WHAT YOU NEED TO DO »
The answer must be an exact copy of the records, with every picture removed.

RECORDS FOR THIS TASK »
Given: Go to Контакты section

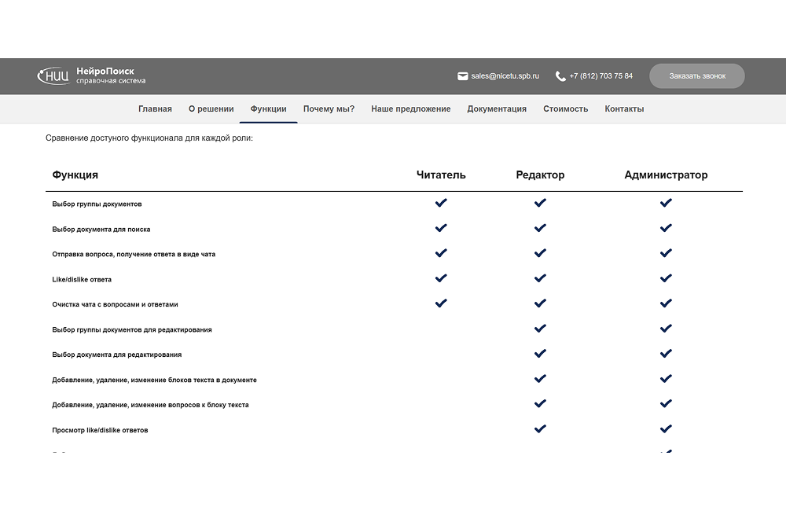Looking at the screenshot, I should tap(624, 109).
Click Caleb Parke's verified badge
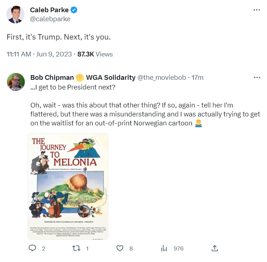This screenshot has width=267, height=262. [x=74, y=10]
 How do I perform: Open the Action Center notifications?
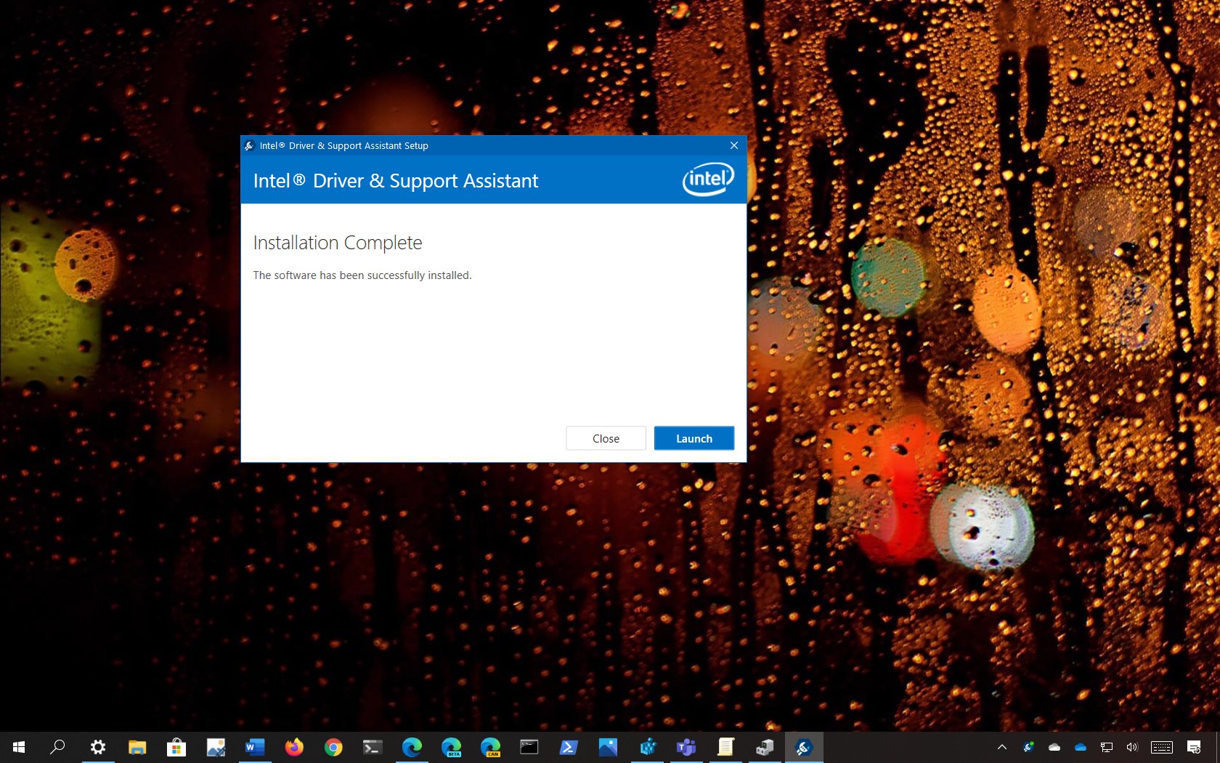pos(1194,747)
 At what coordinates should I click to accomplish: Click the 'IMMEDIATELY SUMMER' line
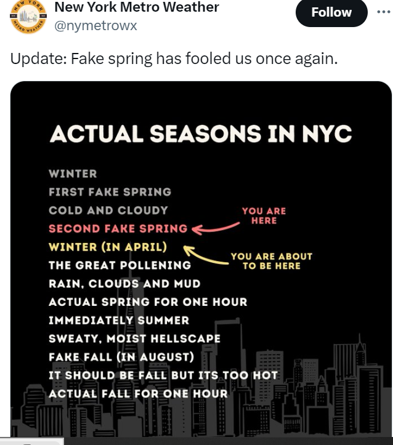(x=119, y=321)
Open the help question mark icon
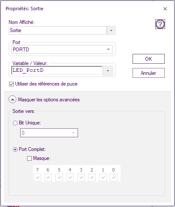 coord(160,24)
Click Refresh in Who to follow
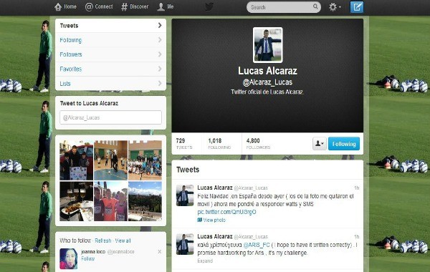The height and width of the screenshot is (272, 430). [x=102, y=241]
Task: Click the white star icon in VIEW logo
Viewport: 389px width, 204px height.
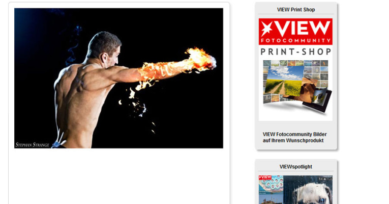Action: tap(266, 28)
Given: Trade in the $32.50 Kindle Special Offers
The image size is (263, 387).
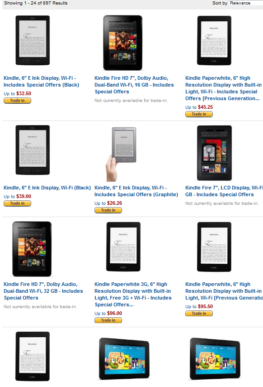Looking at the screenshot, I should pyautogui.click(x=17, y=101).
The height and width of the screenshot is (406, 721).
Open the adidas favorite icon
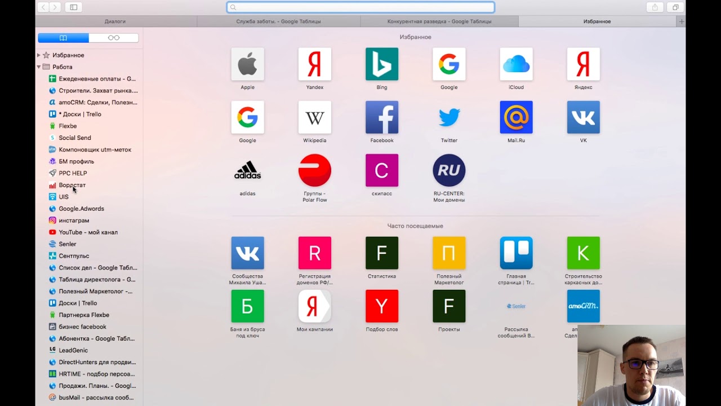[x=247, y=170]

ANSWER SECTION »
Given: Go to Контакты section

Looking at the screenshot, I should tap(624, 109).
Click Caleb Parke's verified badge
This screenshot has width=267, height=262. [x=74, y=10]
 How do I perform: Open the Action Center notifications?
pos(1194,747)
 At what coordinates should I click to accomplish: Click the 'IMMEDIATELY SUMMER' line
(x=119, y=321)
Open the help question mark icon
 coord(160,24)
Click Refresh in Who to follow
The height and width of the screenshot is (272, 430). [x=102, y=241]
Task: Click the white star icon in VIEW logo
Viewport: 389px width, 204px height.
Action: tap(266, 28)
Given: Trade in the $32.50 Kindle Special Offers
The image size is (263, 387).
Looking at the screenshot, I should pyautogui.click(x=17, y=101).
The height and width of the screenshot is (406, 721).
Open the adidas favorite icon
[x=247, y=170]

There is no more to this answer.